There's a cost dimension Anthropic is being vague about. The additional classification step increases token consumption, latency, and expense on every tool call. No published numbers. For a developer working interactively, the overhead is probably negligible. For teams running automated pipelines or overnight batch jobs, the delta could add up fast. And Anthropic charging more tokens per action while also recommending you run everything in a throwaway container is a combination that will make some engineering managers wince.
Where this fits
Auto mode arrives alongside Claude Code Review and Dispatch for Cowork, part of a clear push toward more autonomous AI in the development workflow. GitHub Copilot Workspace and OpenAI's coding tools are headed in the same direction, but auto mode is distinctive because it shifts the permission decision itself to the AI. Not just "should I write this code" but "should I be allowed to execute this command."
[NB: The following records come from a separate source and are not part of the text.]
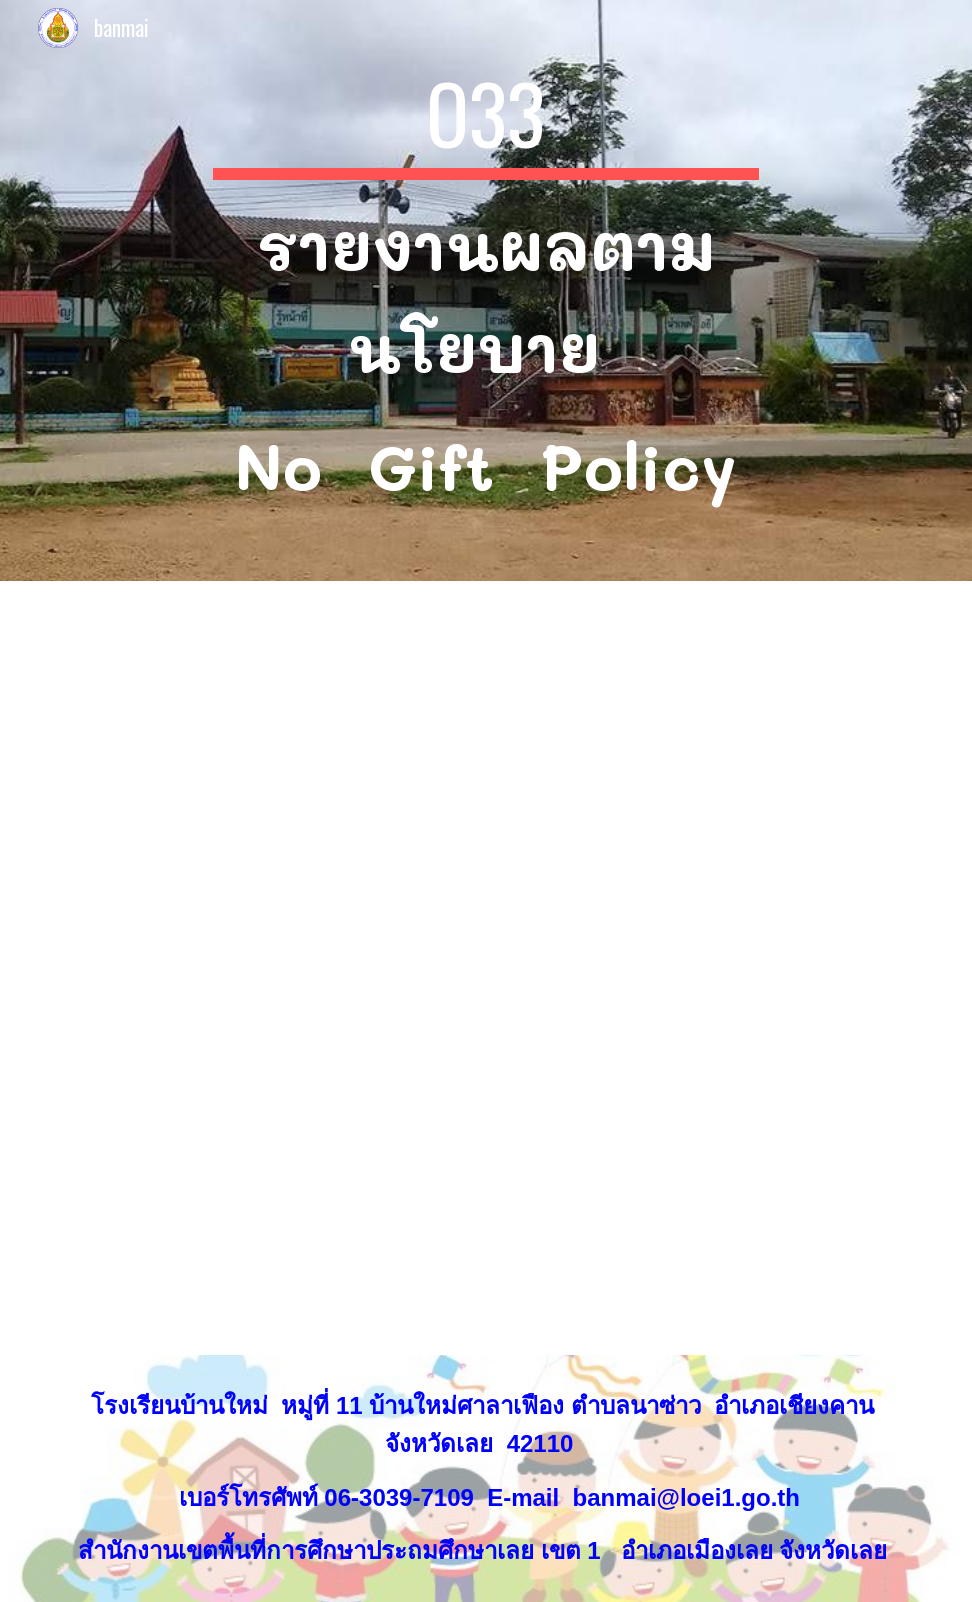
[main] (486, 290)
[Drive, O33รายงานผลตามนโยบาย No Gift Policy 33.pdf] (559, 968)
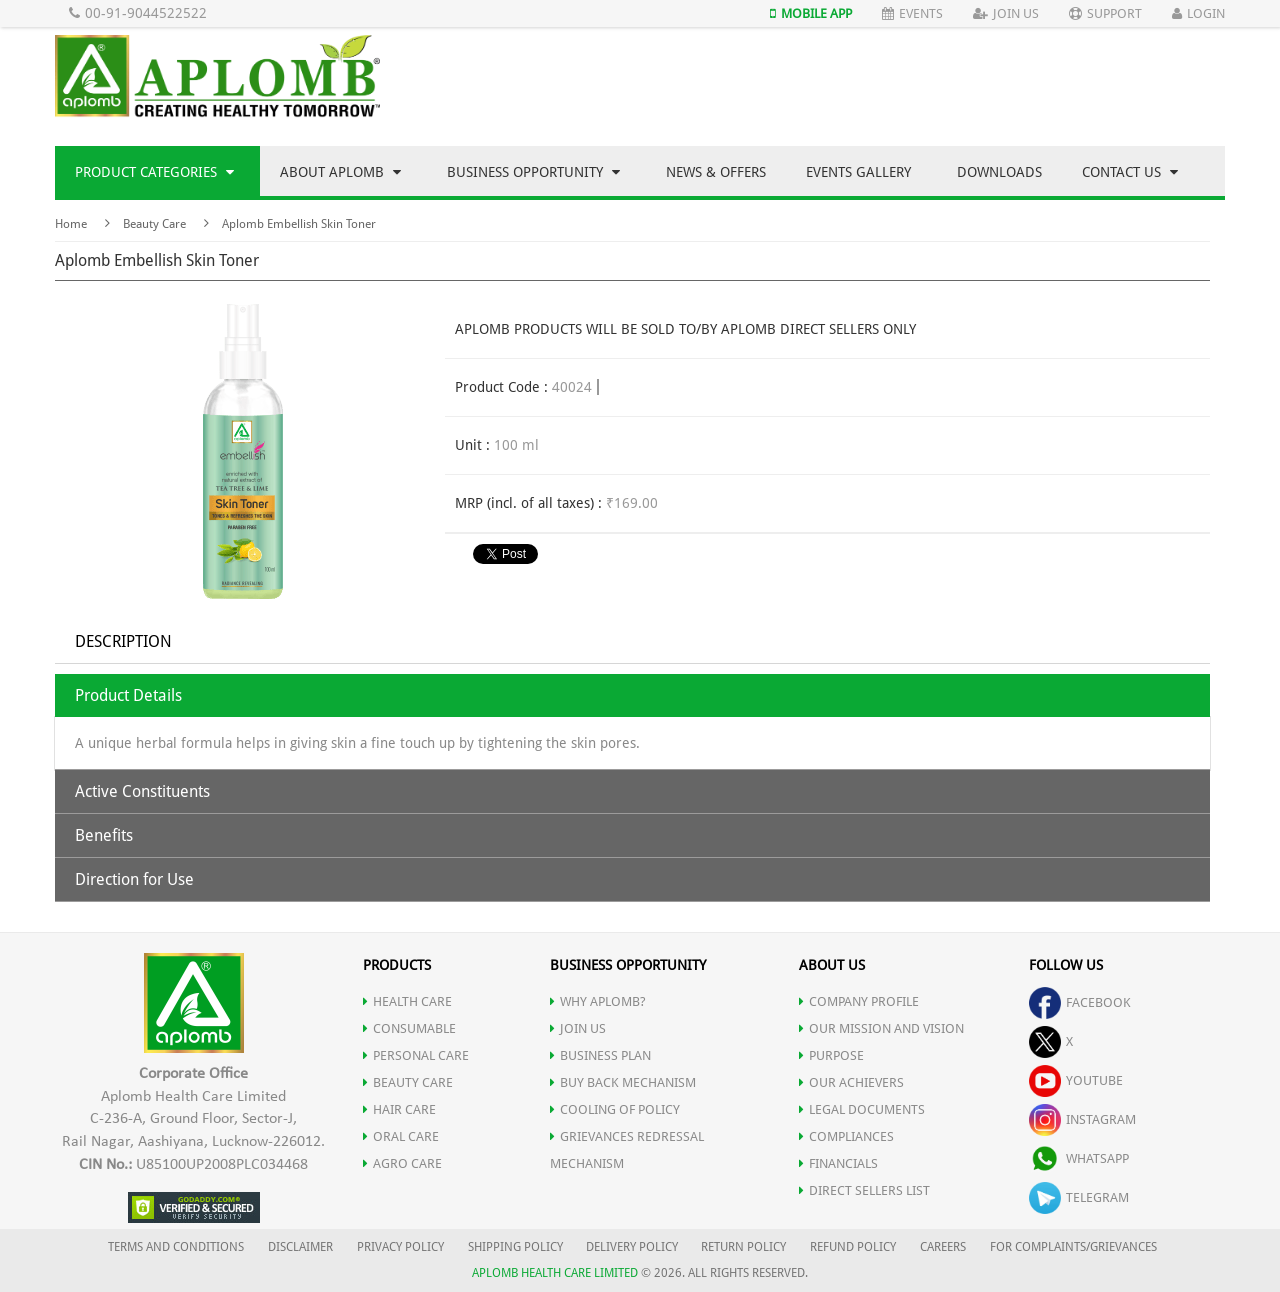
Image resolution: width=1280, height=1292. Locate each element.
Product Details (128, 695)
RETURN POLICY (743, 1247)
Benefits (104, 835)
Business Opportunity (533, 172)
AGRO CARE (402, 1163)
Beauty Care (154, 224)
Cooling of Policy (615, 1109)
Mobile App (811, 13)
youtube (1076, 1080)
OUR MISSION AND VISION (881, 1028)
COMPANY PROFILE (859, 1001)
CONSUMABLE (409, 1028)
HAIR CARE (399, 1109)
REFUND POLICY (853, 1247)
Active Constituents (142, 791)
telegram (1079, 1197)
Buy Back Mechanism (623, 1082)
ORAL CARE (401, 1136)
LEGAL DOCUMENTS (862, 1109)
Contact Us (1130, 172)
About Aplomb (340, 172)
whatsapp (1079, 1158)
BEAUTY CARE (408, 1082)
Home (71, 224)
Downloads (999, 172)
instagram (1082, 1119)
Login (1198, 13)
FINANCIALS (838, 1163)
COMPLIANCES (846, 1136)
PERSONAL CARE (416, 1055)
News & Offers (716, 172)
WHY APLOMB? (598, 1001)
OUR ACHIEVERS (851, 1082)
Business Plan (600, 1055)
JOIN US (578, 1028)
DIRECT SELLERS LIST (864, 1190)
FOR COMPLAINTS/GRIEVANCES (1073, 1247)
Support (1105, 13)
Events (912, 13)
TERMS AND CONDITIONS (176, 1247)
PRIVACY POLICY (400, 1247)
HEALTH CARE (407, 1001)
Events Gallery (858, 172)
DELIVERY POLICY (632, 1247)
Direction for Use (134, 879)
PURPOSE (831, 1055)
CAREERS (943, 1247)
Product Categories (154, 172)
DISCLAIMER (300, 1247)
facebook (1080, 1002)
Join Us (1006, 13)
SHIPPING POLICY (517, 1247)
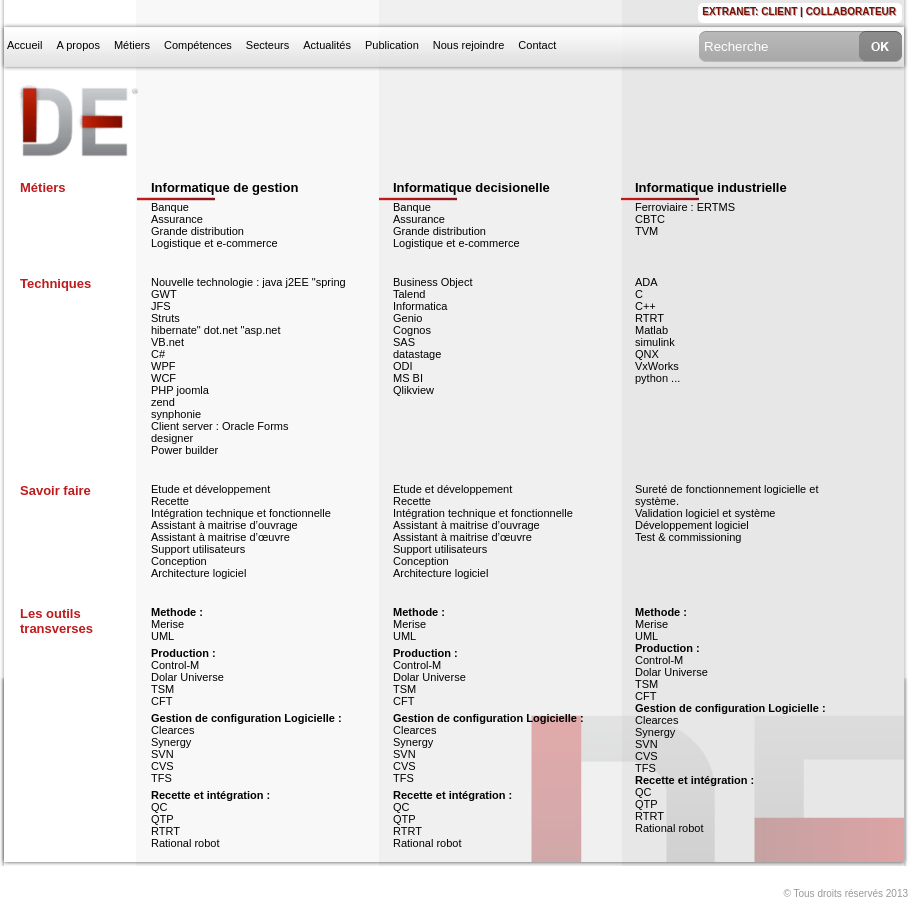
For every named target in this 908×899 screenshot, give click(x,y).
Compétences (198, 45)
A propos (77, 45)
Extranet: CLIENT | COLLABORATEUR (799, 11)
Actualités (327, 45)
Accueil (24, 45)
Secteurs (267, 45)
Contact (537, 45)
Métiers (132, 45)
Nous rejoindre (469, 45)
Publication (392, 45)
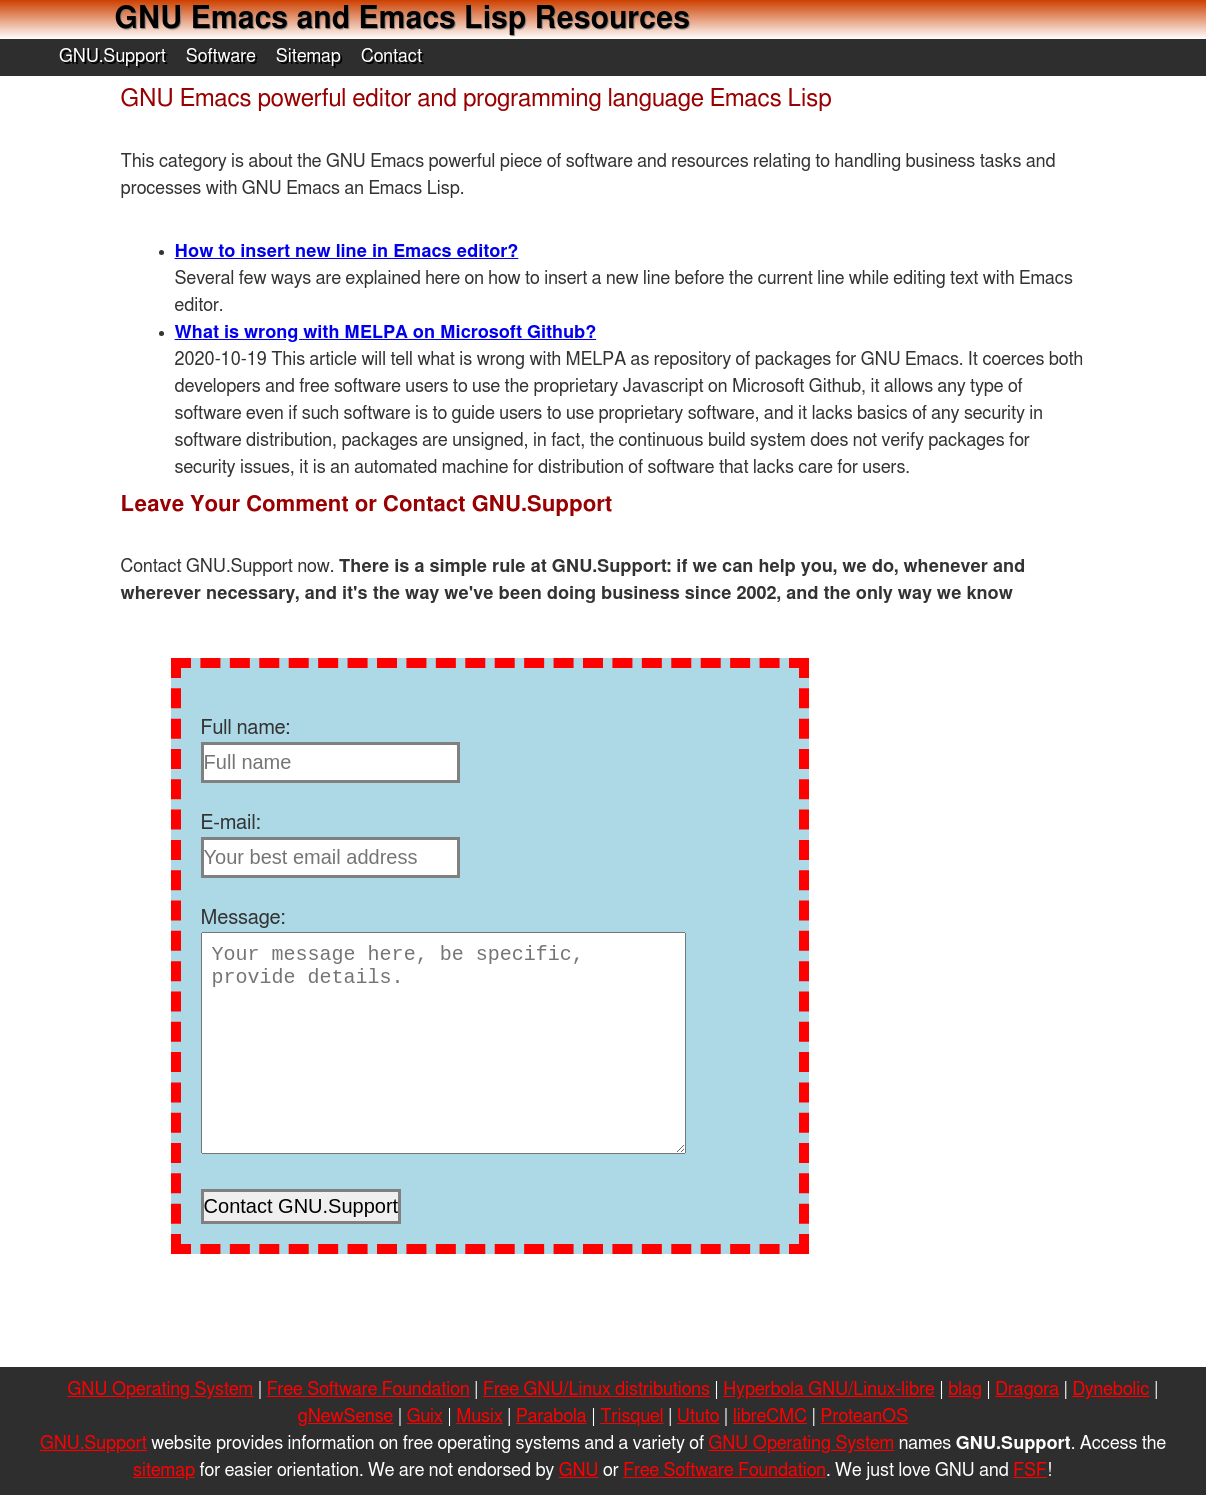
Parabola (551, 1417)
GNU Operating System (161, 1390)
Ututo (698, 1417)
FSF (1030, 1471)
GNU (579, 1471)
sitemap (164, 1471)
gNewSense (345, 1417)
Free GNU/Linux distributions (596, 1390)
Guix (425, 1417)
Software (221, 57)
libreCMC (770, 1417)
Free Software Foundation (368, 1390)
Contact (391, 57)
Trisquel (631, 1417)
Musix (479, 1417)
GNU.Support (112, 57)
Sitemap (308, 57)
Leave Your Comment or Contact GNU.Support (367, 504)
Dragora (1027, 1390)
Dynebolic (1110, 1390)
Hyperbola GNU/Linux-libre (828, 1390)
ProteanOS (865, 1417)
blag (965, 1390)
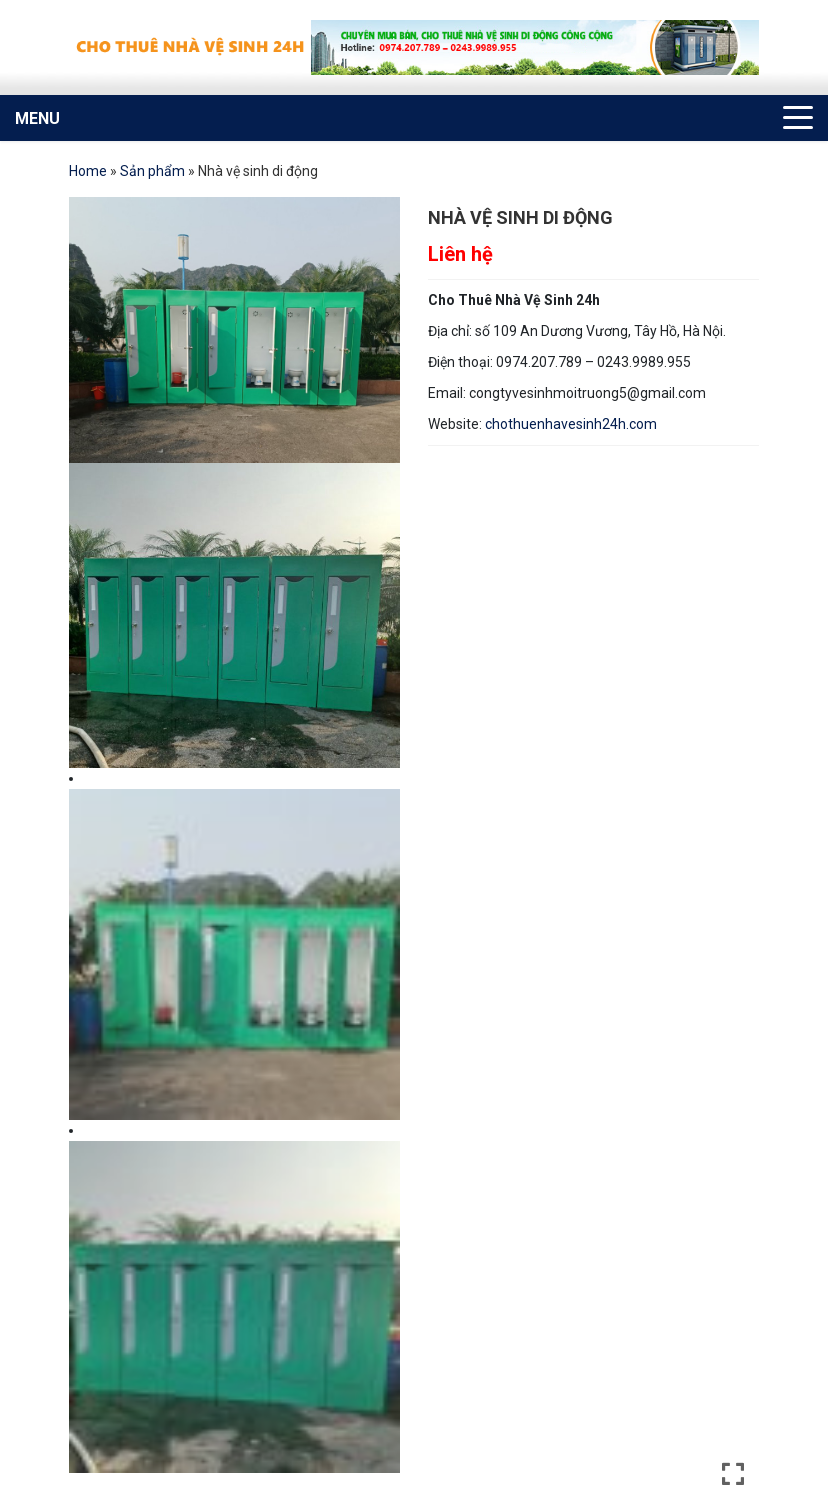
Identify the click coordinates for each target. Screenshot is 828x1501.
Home (88, 171)
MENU (37, 118)
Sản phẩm (152, 171)
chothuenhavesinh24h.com (571, 424)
I'm not convinced most developers will be comfortable with that distinction yet. But the ones already using --dangerously-skip-permissions daily have made a more aggressive version of that bet with zero safety net. Auto mode is, at minimum, a net in progress. Whether the classifier is good enough to trust outside a sandbox is the question Anthropic is explicitly punting to the research preview.
Team plan users can access it now. Enterprise and API access should follow within days. GitHub already has open issues from users who can't get it working, which is par for the course with a research preview but worth watching.